In this tutorial, we are going to learn about the deadlock in operating system, system model, deadlock characterization, resource allocation graph, etc.
Submitted by Sneha Dujaniya, on January 19, 2020

1.1 What exactly is a deadlock?

In a multiprogramming environment, there may be several processes with a finite number of resources. A process may request another resource while still holding some of the other resources with itself. If these requested resources are not available at the time, the process may enter into a waiting state. This waiting state may never end if the resources requested by this process are held by other waiting processes. This situation is called "Deadlock" where none of the processes are ready to release their resources and are also waiting indefinitely for other waiting processes to release their resources.

1.2 System Model

  1. A system consists of a finite number of resources and these resources are partitioned into several types, each consisting of some number of identical instances.
  2. Resource types include the printer, DVD drives, CPU cycles, files, etc. For example, if a system has two printers then the resource type Printer has two instances.
  3. These instances may be identical or different. If the instances are similar, any instance can be assigned to the process, and if not, then the two printers need to be defined as separate resource classes.
  4. A process must request the resource before using it and must release it after use.
  5. A process may request as many resources as it requires for the completion of its task but it should not exceed the total number of resources present in the system.
  6. To summarize, a process must utilize a resource in the following manner,
    • Request: The process must request for the resource. If the request can't be granted immediately, it must wait to acquire the resource.
    • Use: The process must use the resource after acquiring it.
    • Release: The process must release the resource after using it.

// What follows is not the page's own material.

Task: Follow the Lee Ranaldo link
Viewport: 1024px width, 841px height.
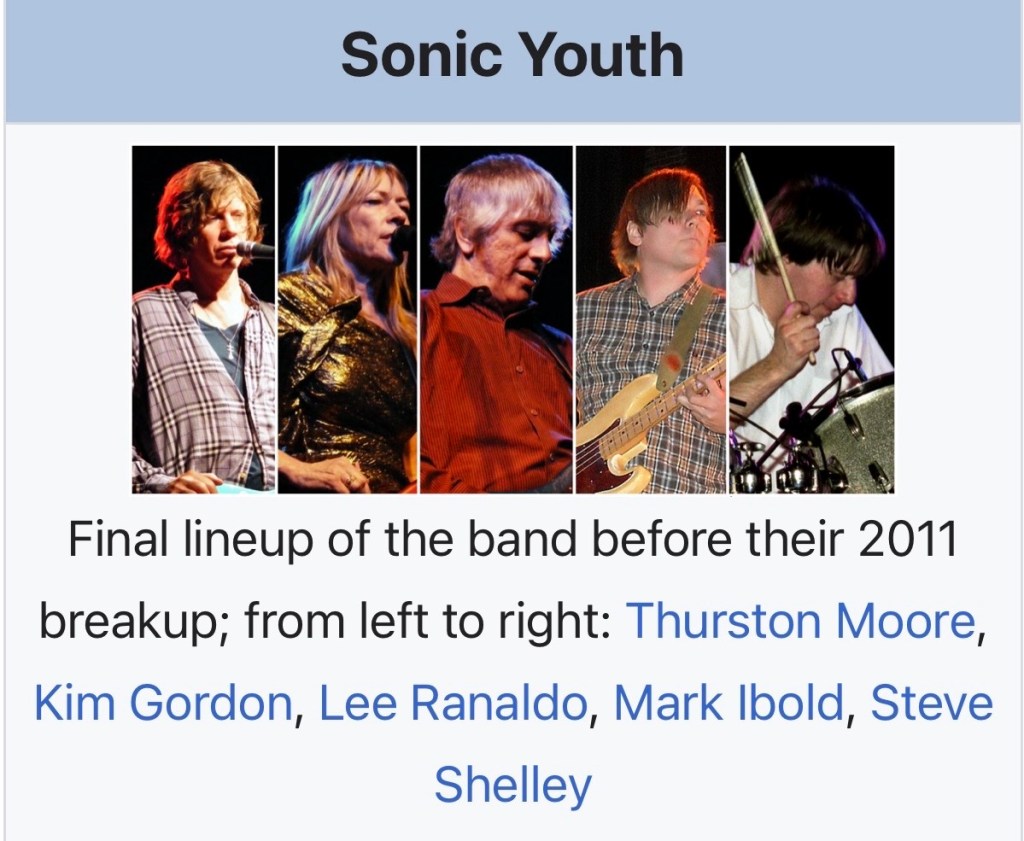Action: (x=452, y=703)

1.3 Deadlock Characterization

There are four necessary conditions for a deadlock to occur. If any of the four conditions fail, then the condition is not called a deadlock and maybe recovered easily. The following are the necessary conditions,

1.3.1 Mutual Exclusion

At least one resource must be held in a non-sharable mode. This means that only one process can use the resource at a particular time. If any other process requests this non-sharable resource, then, it must wait for the process which is holding the resource to release it.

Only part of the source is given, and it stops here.